Darüberhinaus fängt der Text, drittens, die hoch aufgeladene, spannungsreiche Atmosphäre im September 1980 ein, kurz bevor die Armee die Macht in der Türkei übernahm. Übungen, wie man sich im Polizei­verhör korrekt verhält, Aufrufe zur Aktion, Verwandte, deren Parteinahme unklar ist, Fluchtgedanken, Gewalt und Angst: Collagehaft umkreist Calis in diesen Sequenzen einen entscheidenden Moment der jüngeren türkischen Geschichte, in dessen Folge Zehntausende Flüchtlinge nach Deutschland kamen. 
 
Das verborgene Zimmer eines jungen Mannes, der sich radikalisiert, die Exilsituation seiner Eltern und deren Erfahrungen als junge Aktivisten in der Türkei: Drei Welten, drei Orte sind es, die Calis’ Stück ineinander verschränkt. In vielen Momenten meint man dem Text anzumerken, dass der Autor weiß, wovon er schreibt (was nicht heißt, dass daraus biografische Erfahrung sprechen würde). Die Schilderung eines Sommertags im türkischen Norden oder eine detaillierte Beschreibung, wie die Staatsmacht Nachbarn zur Folterung zwingt, schlagen einen neuen Ton in der deutschsprachige Gegenwartsdramatik an. 
 
Doch zugleich ist «Kuffar.
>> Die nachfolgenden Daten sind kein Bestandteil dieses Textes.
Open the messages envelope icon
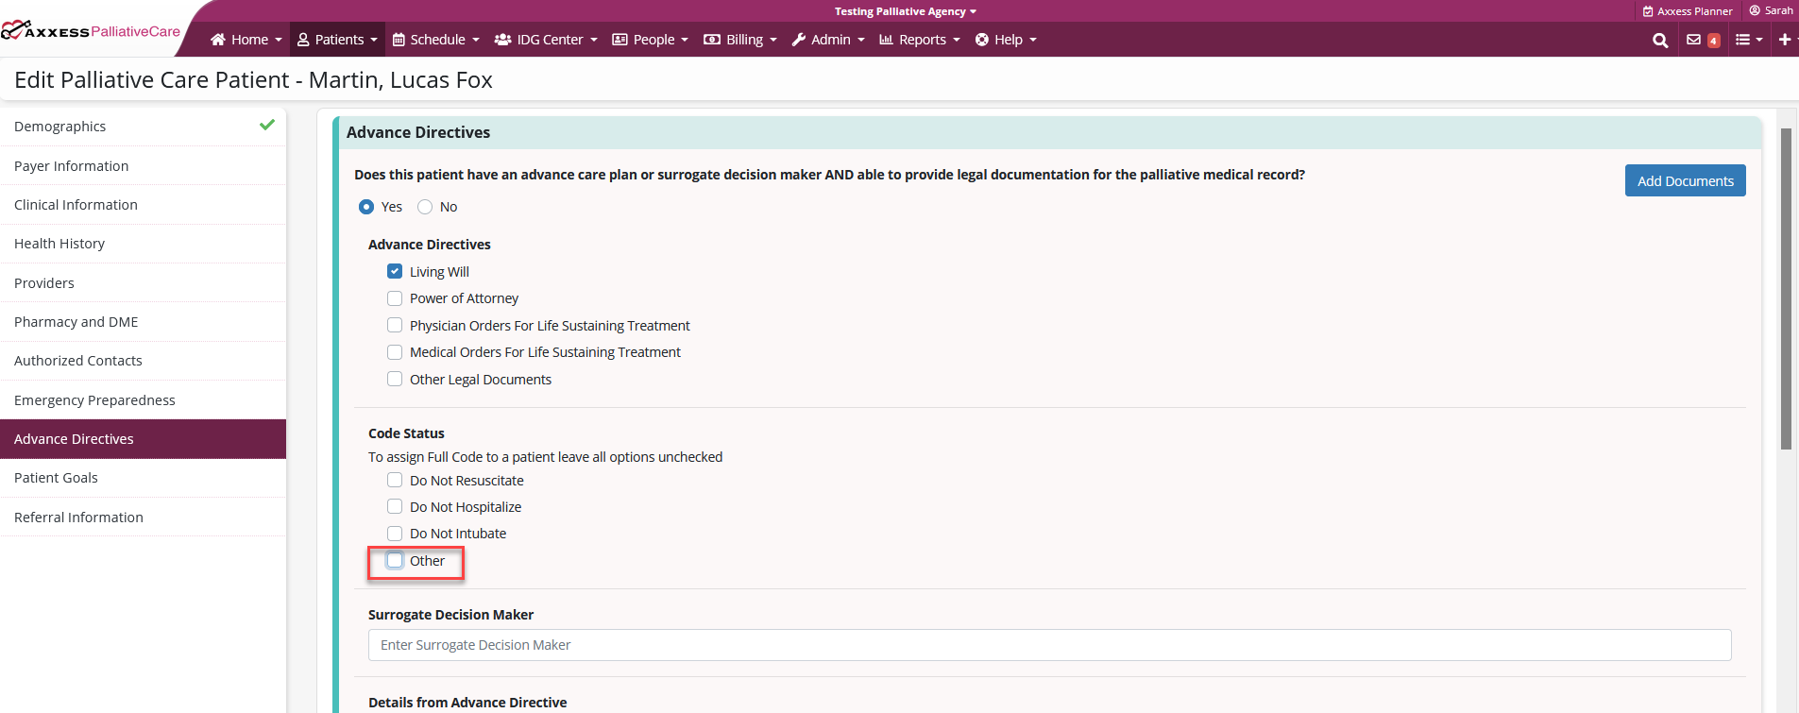This screenshot has width=1799, height=713. (x=1693, y=40)
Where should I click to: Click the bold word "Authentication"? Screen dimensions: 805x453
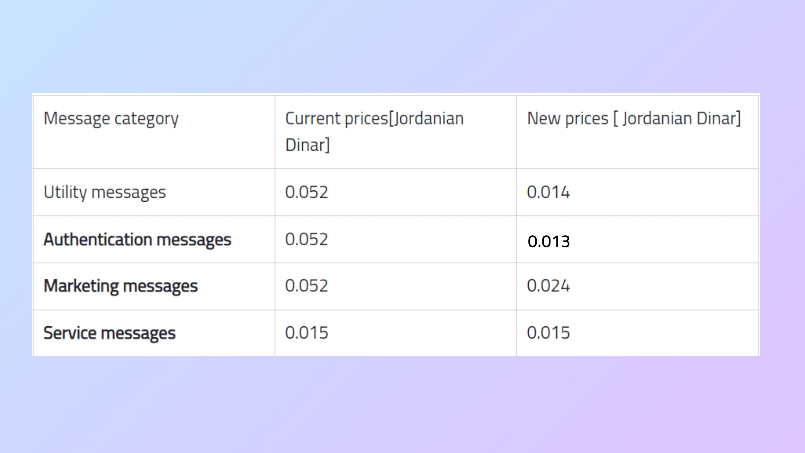pos(98,240)
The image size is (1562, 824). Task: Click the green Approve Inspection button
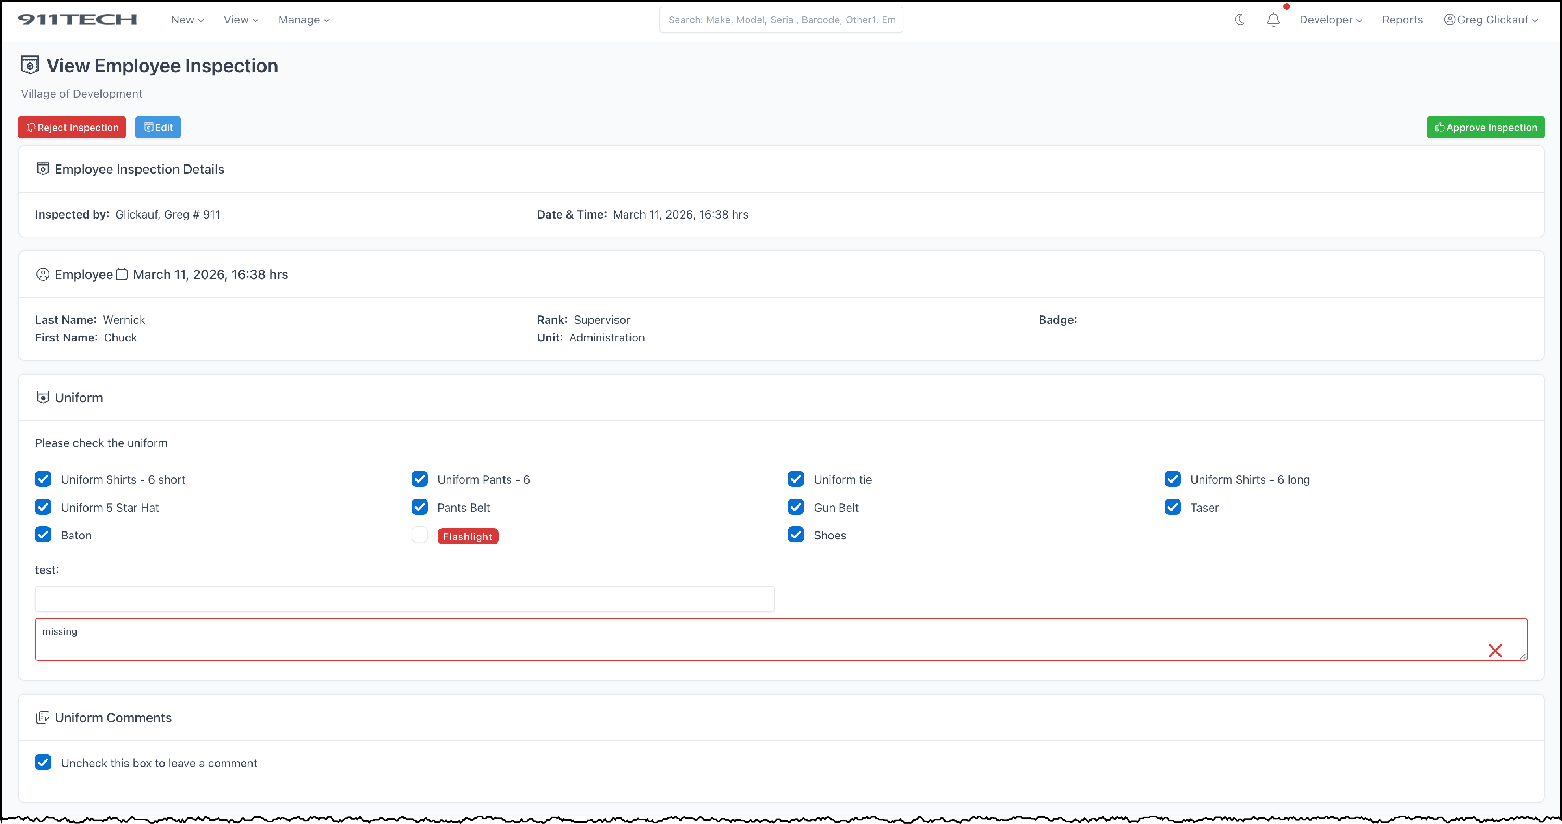tap(1485, 127)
Die Gottesleugner» auch eine Zumutung, im positiven Sinn. Denn der Text stellt, ohne sie auszusprechen, eine Frage, die in säkularen Gesellschaften kaum mehr gehört wird. Es ist die Frage nach Gott. Gestellt wird sie mit größtmög­licher Unsicherheit über sein Wesen. Doch wenn es den Gott geben sollte, auf den sich Hakan beruft, was folgt dann aus seiner Anwesenheit? Calis verzichtet darauf, Hakans Entwicklung zu kommentieren. Stattdessen versucht er, sie erfahrbar zu machen, erlebbar werden zu lassen. So weit von Apologetik entfernt, wie es nur irgend geht, und zugleich so unsentimental wie nur möglich, erzählt «Kuffar. Die Gottesleugner» von Unbedingtheit, Überzeugung und dem Ende des Dialogs.
 
Claus Caesar ist Dramaturg am deutschen Theater Berlin.